The worthy Metropolitan Playhouse is staging Susan Glaspell’s 1931 Pulitzer Prize-winning play, “Alison’s House,” and it is an absolute don’t miss (220 E. Fourth St., btwn. Aves. A & B, through Dec. 13; metropolitanplayhouse.org). Besides founding the Provincetown Players with its major discovery of Eugene O’Neill, Glaspell (1876-
1948) wrote nine novels and 15 plays, all of which sadly went out of print, contributing to the lack of general knowledge about this early feminist writer who has been referred to as American drama’s best kept secret. “Alison’s House” is based on the family of poet Emily Dickinson, and what went on after her demise in terms of her estate and literary legacy.
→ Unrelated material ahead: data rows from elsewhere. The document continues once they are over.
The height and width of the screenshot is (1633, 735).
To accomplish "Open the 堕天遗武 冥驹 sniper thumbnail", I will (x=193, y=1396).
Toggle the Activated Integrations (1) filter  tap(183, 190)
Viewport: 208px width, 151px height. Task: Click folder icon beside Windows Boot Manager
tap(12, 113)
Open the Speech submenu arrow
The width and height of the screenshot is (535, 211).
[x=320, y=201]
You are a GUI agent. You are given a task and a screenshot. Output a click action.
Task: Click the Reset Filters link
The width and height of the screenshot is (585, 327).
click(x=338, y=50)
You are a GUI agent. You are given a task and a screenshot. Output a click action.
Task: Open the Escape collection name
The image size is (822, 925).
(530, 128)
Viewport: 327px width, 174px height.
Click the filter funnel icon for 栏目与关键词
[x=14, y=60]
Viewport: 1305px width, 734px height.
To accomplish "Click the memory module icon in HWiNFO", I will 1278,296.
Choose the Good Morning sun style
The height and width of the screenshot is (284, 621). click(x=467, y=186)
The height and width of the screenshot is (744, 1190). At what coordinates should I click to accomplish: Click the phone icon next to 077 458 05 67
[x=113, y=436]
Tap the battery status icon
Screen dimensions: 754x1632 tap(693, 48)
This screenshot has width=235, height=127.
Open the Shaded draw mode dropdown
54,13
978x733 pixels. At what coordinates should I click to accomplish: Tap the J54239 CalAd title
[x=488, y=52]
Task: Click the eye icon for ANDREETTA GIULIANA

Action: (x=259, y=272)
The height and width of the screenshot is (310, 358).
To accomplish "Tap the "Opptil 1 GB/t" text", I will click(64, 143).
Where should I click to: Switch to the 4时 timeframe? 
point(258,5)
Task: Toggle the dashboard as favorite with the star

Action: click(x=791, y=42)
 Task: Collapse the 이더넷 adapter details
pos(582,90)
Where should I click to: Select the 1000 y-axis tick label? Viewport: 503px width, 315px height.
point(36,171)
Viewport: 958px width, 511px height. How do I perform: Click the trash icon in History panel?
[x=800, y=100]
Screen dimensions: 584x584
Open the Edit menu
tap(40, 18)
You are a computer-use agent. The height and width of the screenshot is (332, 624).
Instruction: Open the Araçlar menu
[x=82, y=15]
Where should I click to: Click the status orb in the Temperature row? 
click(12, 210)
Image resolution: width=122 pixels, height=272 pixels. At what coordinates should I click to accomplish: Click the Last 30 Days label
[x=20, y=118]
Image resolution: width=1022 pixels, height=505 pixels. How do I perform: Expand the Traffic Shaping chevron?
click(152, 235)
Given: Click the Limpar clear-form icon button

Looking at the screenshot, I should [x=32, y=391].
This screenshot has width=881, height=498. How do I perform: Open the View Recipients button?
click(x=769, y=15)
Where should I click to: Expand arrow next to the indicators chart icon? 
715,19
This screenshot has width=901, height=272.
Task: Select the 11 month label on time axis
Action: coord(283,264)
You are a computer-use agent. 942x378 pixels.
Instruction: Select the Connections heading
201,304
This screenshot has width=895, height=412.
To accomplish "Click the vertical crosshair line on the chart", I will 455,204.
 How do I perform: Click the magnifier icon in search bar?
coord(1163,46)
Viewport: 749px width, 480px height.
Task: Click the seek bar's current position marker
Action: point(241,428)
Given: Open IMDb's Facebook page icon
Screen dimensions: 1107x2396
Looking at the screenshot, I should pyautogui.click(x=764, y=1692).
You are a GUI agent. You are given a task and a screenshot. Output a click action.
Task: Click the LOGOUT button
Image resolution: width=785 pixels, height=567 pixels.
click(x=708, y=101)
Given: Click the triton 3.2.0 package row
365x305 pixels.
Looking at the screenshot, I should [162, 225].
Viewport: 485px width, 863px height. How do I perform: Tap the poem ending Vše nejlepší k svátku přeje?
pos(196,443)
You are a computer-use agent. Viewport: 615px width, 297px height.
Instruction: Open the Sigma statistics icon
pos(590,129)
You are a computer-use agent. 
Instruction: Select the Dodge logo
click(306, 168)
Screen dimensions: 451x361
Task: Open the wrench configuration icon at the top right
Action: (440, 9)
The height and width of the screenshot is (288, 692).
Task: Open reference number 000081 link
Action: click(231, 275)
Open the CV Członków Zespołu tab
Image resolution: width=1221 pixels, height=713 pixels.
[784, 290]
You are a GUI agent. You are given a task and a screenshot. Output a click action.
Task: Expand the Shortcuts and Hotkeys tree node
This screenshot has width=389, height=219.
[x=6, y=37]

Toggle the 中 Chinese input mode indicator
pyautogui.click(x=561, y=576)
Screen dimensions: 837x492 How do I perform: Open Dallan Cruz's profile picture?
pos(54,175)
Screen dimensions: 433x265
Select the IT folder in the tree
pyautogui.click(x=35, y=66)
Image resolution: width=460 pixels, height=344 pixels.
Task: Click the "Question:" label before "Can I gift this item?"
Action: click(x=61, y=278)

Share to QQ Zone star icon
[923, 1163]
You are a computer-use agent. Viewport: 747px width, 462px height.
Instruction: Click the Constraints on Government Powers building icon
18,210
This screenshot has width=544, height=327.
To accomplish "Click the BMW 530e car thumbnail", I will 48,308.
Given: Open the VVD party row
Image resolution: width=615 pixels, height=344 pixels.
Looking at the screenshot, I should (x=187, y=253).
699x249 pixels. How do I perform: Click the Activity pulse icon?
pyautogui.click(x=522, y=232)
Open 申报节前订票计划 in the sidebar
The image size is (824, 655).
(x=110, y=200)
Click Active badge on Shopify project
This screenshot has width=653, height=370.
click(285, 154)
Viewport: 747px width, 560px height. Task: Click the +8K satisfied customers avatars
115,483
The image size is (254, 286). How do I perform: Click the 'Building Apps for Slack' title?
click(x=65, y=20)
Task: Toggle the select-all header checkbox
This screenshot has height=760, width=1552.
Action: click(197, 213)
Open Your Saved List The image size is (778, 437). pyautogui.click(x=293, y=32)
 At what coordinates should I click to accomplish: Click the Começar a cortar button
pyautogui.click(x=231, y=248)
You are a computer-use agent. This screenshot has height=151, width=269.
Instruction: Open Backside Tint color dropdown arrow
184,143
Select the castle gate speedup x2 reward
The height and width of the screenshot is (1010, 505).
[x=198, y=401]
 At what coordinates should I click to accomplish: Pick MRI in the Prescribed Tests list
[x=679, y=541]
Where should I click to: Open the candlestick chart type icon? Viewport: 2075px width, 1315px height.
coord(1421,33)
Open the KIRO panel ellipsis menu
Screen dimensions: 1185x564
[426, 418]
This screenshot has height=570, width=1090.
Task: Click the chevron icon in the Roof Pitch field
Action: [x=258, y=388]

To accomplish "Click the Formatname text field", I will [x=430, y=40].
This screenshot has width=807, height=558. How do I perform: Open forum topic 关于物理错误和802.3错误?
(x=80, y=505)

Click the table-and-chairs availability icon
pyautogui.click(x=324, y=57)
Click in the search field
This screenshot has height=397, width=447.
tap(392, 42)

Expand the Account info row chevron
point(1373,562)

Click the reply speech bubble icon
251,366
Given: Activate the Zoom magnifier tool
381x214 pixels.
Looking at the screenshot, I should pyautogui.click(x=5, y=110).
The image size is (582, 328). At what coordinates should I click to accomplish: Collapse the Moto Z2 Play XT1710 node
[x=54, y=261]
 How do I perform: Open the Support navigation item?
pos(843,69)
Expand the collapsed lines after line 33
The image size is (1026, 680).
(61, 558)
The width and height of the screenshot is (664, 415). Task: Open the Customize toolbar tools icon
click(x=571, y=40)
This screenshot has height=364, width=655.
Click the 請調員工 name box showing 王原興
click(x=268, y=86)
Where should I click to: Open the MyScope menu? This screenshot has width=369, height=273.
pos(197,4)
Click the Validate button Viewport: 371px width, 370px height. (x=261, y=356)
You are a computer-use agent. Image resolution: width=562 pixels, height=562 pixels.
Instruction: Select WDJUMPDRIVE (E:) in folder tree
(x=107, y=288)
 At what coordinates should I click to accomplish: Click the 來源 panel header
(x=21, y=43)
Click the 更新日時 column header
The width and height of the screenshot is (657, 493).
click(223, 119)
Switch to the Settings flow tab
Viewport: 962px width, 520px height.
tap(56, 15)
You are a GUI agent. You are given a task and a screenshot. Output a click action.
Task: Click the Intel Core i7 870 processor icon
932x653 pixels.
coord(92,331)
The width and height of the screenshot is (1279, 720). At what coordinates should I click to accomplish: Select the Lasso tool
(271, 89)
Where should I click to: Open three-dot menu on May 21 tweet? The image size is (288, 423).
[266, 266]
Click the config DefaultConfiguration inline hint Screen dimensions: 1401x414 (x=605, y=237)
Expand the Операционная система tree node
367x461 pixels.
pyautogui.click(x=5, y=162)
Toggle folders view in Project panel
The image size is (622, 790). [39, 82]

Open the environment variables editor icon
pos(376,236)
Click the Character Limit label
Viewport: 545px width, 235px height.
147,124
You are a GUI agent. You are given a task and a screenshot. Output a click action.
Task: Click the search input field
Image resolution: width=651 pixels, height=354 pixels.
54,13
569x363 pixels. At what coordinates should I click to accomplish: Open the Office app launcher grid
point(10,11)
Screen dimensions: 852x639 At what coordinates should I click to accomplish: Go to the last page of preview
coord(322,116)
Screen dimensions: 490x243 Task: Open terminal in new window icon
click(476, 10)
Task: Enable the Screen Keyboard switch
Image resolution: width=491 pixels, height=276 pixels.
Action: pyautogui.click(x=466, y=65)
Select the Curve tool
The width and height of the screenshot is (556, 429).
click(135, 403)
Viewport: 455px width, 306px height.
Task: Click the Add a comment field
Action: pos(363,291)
Under the febrile direction of Alex Roe, a perfectly assembled cast simply glows with human warmth and complexity, and the character of Alison, although dead and unseen, comes vividly to life through their hushed descriptions and awed reverence. It’s taken far too long for Glaspell to assume her rightful place as a playwright, alongside the overly revived O’Neill, Williams, Miller, and even Mamet. I hope this marvelous production spearheads the way. On November 29, following the matinee at 3 p.m., I will be moderating a talkback, in which I will touch on the original 1930 Broadway production, which was directed by and starred the great out and proud lesbian doyenne of the stage, Eva Le Gallienne. In that show, the part of Louise was played by her lover, actress Josephine Hutchinson.